The short answer: neither.
The traditional narrative says that Democrats are the party of civil liberties, and that the Republicans are the party that often sacrifices liberty in the name of safety.
Well, in reality, the Democrats no longer fit the narrative. President Barack Obama‘s record has largely been the continuation — and occasional worsening — of his Republican predecessor’s dismal civil liberties policies.
The Republicans, on the other hand, are still the party of “safety before liberty”…but with the exception of a few very noteworthy congressmen.
It may surprise some to learn who is most actively looking out for civil liberties: a few Tea Party-backed politicians like Senator Rand Paul (R-KY).
Paul was the most vociferous voice in opposition to last year’s renewal of the PATRIOT Act, the post-9/11 bill that has long drawn the ire of civil libertarians. Who pushed the renewal through Congress? One of the most powerful Democrats in Congress, Senate Majority Leader Harry Reid.
And what about the controversial 2012 National Defense Authorization Act? That bill included an “indefinite detention” provision which allows government to hold in military custody anyone it determines to be “a member of, or part of, al-Qaida or an associated force … without trial until the end of the hostilities authorized by the Authorization for Use of Military Force.” Sen. Paul was the leading voice in opposition to this violation of civil liberties, giving impassioned speeches like this one before the Senate.
Of course, the Democrats were evenly split 93-93 in the House when voting on the NDAA, while Republicans were overwhelmingly in favor of the law, voting 190-43. This may show that the Democrats are better on civil liberties issues, but when your president and major figures (Reid, Pelosi, etc.) are lately some of the worst on the issues, it becomes clear that civil liberties are not a major plank of the party’s agenda — just a convenient bone to toss on occasion.
The recent civil liberties issue du jour is the threat for potential federal use of unmanned drones for domestic surveillance. Who has taken up the fight to prevent that from happening without warrant?

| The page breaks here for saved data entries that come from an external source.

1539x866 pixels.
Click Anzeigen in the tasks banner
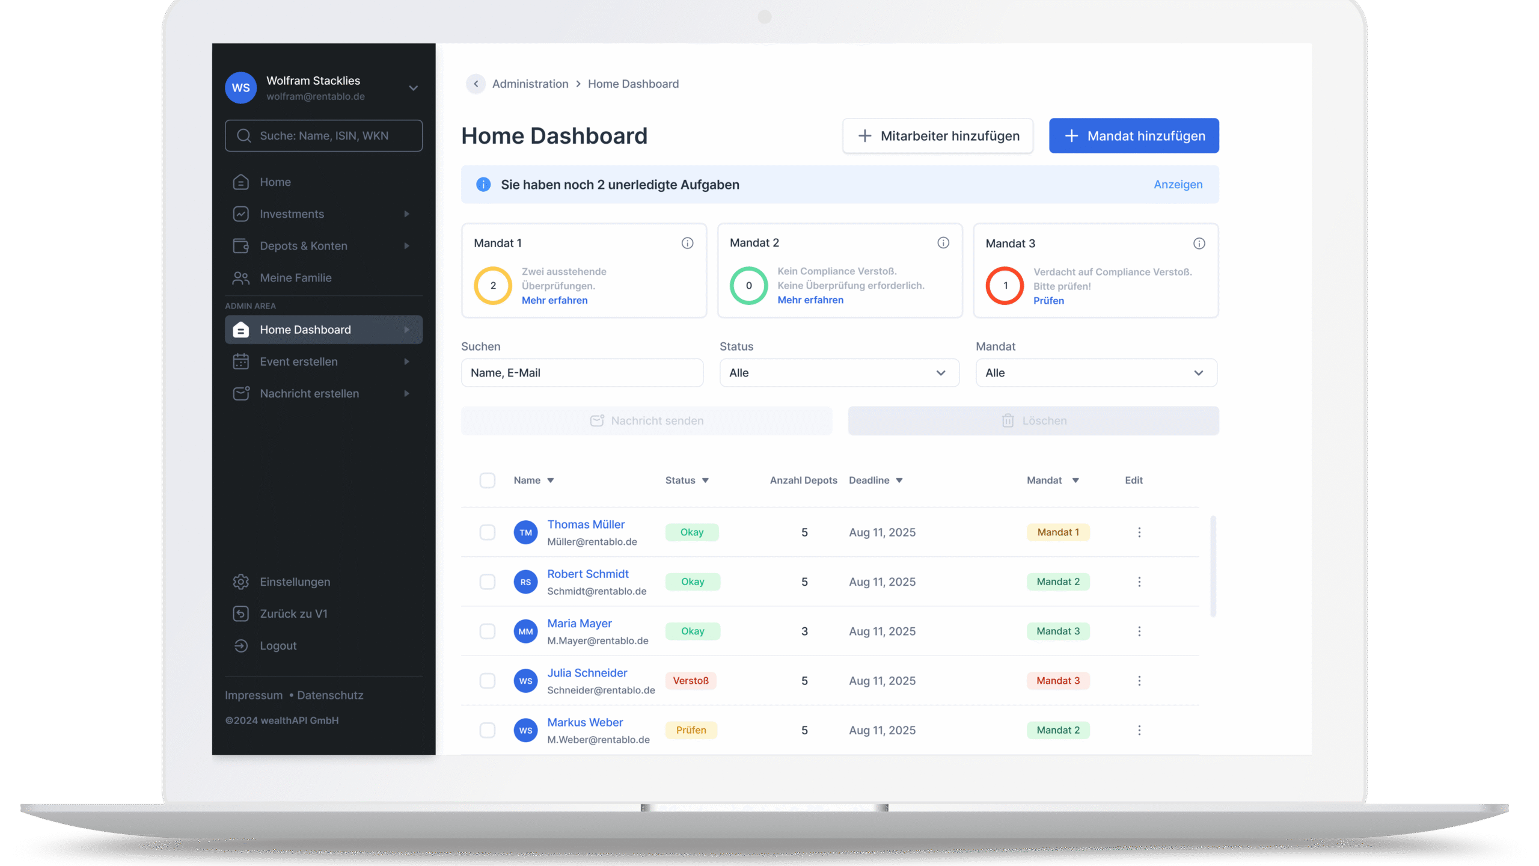[1178, 185]
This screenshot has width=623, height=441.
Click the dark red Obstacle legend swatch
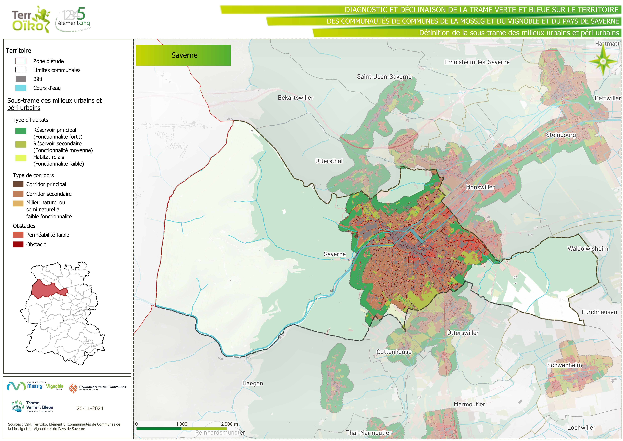(x=18, y=244)
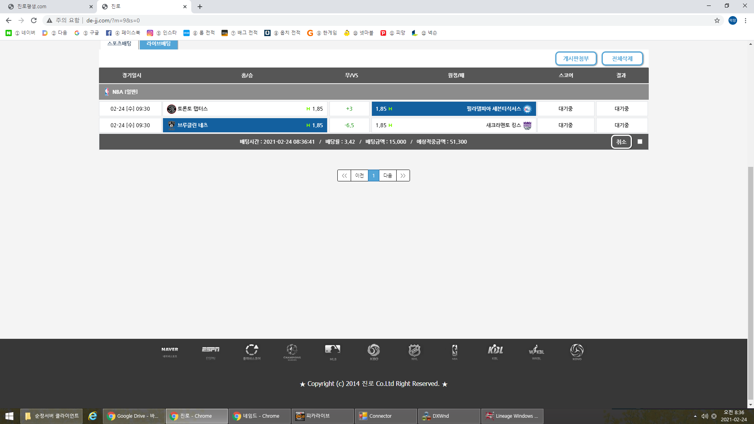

Sen. Paul, once again, who introduced The Preserving Freedom from Unwarranted Surveillance Act of 2012 in the Senate. And in the House? An obscure Republican congressman from Georgia, Austin Scott.
Now you might say fighting executive overreach has only become a fashionable cause on the right because the president is a liberal. That may be true for most Republicans, but it certainly cannot be said for the likes of Sen. Paul and congressmen like Ron Paul (R-TX) and Justin Amash (R-MI).
The old narrative is tired. The Democrats are not the party of civil liberties, and the Republicans surely never were. Civil libertarians shouldn’t put their faith in parties, but rather in the individual politicians who consistently commit to defending civil liberties.